La diplomacia cultural cubana se mantiene porque combina instituciones estables (Casa, ICAP), productos reconocibles (premios, revistas, ballet) y redes tejidas durante décadas.
Los límites a la cultura
En 1961, en “Palabras a los intelectuales”, Fidel Castro fijó el marco: “Dentro de la Revolución, todo; contra la Revolución, nada”. Desde entonces, el acceso a publicación, exhibición y circulación de obras quedó condicionado por la adhesión política.
Las instituciones creadas para proyectar a Cuba como centro cultural regional funcionaron también como filtros y control. Quienes operaron fuera de los marcos oficiales enfrentaron censura, cancelaciones o la imposibilidad de entrar a los circuitos institucionales.
Más de seis décadas después, la tensión persiste. La diplomacia cultural atrae visitantes y genera prestigio exterior, mientras dentro muchos creadores negocian entre la visibilidad que ofrece el aparato oficial y los límites de un sistema que asocia cultura y lealtad política.
Fernando Pérez, uno de los directores más reconocidos de Cuba y Premio Nacional de Cine, recuerda su etapa en la Muestra de Cine Joven —festival para cineastas emergentes organizado por el ICAIC, ente estatal que produce y regula el cine en la isla— como un intento de “correr un poco más la cerca” en cada edición, según dijo en una entrevista al proyecto Joven Cuba, publicada el 24 de agosto de 2025. “Duró poco… podías llegar hasta un punto, pero no más allá”, añadió.
A pesar de estos límites, el país mantiene un repertorio con premios internacionales —Memorias del subdesarrollo, La muerte de un burócrata, Fresa y chocolate—, producido dentro y fuera de la isla. Estas obras ayudan a entender las problemáticas del país y, en muchos casos, formulan crítica.

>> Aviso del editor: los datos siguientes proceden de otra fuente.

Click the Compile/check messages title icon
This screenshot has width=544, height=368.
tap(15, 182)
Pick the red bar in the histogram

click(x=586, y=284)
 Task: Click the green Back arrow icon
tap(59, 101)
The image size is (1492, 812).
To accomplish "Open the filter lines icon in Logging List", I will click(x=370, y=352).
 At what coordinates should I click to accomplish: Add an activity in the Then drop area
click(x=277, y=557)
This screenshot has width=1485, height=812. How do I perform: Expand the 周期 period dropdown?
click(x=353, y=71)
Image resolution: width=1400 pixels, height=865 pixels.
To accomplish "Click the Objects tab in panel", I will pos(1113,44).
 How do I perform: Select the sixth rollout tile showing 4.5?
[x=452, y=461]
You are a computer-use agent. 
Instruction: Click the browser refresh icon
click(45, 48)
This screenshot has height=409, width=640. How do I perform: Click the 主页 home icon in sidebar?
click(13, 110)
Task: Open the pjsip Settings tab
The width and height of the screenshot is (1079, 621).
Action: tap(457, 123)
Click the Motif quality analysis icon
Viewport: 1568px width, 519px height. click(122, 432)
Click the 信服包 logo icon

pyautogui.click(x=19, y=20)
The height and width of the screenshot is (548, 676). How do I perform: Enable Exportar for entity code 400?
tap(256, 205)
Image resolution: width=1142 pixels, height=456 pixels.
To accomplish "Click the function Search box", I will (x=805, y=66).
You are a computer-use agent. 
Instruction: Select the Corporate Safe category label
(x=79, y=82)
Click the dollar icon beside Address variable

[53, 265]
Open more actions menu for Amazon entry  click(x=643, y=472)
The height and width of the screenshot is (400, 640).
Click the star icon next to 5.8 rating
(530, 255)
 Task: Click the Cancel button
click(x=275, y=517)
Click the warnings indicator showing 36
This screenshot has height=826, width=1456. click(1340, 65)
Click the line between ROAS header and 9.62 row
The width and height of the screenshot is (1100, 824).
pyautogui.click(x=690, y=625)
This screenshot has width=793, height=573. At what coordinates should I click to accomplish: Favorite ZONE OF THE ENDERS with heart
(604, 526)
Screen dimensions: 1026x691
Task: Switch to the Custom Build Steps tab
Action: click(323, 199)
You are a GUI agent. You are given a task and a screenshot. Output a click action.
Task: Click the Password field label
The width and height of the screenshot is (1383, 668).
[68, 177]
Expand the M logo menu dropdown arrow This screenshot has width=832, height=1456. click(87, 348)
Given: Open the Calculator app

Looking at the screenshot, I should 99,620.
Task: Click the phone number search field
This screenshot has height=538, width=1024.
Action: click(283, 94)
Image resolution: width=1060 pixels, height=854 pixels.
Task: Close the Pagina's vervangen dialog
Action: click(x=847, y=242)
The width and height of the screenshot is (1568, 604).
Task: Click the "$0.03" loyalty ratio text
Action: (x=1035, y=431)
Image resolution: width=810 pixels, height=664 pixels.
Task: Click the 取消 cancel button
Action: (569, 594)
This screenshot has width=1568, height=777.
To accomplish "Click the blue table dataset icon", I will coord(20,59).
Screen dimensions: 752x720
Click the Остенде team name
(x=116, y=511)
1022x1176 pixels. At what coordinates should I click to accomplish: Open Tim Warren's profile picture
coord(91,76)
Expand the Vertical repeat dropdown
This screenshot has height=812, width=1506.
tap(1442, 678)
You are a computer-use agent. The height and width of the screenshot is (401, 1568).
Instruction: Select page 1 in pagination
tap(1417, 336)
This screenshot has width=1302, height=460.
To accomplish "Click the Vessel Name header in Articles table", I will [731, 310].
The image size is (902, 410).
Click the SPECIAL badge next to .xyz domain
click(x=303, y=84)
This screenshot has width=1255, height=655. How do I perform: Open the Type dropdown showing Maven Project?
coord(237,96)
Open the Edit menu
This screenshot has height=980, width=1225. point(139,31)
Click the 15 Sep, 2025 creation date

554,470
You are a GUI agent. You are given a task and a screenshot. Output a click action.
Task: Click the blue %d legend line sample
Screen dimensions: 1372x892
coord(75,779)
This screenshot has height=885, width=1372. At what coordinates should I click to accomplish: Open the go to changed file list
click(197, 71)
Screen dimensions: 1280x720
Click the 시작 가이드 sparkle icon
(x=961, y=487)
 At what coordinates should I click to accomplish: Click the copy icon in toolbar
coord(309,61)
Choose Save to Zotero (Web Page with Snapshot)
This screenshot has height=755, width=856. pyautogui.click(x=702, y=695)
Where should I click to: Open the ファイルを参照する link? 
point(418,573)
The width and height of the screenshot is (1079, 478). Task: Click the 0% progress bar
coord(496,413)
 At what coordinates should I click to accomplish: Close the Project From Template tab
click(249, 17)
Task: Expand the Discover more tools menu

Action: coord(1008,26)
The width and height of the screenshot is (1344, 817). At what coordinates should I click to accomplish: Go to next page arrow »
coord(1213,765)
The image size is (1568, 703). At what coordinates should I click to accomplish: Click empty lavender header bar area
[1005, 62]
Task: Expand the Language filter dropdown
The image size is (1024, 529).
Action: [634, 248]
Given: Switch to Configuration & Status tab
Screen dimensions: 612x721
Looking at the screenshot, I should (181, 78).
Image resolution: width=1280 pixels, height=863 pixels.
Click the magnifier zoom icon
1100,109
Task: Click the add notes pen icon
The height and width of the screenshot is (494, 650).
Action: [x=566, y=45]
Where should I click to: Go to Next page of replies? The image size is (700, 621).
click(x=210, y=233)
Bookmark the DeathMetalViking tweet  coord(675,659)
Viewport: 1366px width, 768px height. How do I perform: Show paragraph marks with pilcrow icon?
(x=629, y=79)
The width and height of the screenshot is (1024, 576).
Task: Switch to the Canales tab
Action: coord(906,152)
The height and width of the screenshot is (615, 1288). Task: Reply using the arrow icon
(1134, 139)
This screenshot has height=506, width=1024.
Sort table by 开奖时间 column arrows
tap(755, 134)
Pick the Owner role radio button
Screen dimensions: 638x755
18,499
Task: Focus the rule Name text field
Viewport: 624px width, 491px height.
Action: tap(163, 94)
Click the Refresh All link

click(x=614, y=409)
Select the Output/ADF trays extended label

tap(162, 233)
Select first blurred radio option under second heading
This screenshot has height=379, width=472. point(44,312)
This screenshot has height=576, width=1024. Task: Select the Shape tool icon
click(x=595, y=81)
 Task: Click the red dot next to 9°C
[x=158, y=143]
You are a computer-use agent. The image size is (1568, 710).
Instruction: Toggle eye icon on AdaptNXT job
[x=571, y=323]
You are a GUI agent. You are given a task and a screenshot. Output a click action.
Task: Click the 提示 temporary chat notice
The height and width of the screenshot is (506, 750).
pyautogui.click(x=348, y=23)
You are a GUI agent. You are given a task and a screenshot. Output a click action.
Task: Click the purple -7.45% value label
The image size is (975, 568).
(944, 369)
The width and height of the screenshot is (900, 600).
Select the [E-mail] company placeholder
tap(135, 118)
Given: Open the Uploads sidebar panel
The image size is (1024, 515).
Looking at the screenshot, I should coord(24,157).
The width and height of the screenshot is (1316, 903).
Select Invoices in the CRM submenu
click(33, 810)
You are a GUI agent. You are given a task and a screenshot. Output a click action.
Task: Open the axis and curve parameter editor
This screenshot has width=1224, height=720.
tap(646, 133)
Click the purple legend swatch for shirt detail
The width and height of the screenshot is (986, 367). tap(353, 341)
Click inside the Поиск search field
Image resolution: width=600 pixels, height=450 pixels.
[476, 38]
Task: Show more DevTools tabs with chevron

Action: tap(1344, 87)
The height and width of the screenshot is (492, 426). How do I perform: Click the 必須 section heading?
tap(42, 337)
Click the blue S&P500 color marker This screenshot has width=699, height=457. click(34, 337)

Más recientemente, el documental Mujeres que sueñan un país circuló en festivales y plataformas como parte de una contranarrativa que amplía la imagen de Cuba más allá de la proyección institucional.
Profesionales que partieron por convicción, por necesidad o por ambas; familias separadas; artistas que negociaron márgenes de libertad; visitantes solidarios que vieron hospitalidad y orden; críticas documentadas sobre las misiones y su andamiaje legal. Entre esperanza y costo, la mayoría actuó entre la convicción y la supervivencia.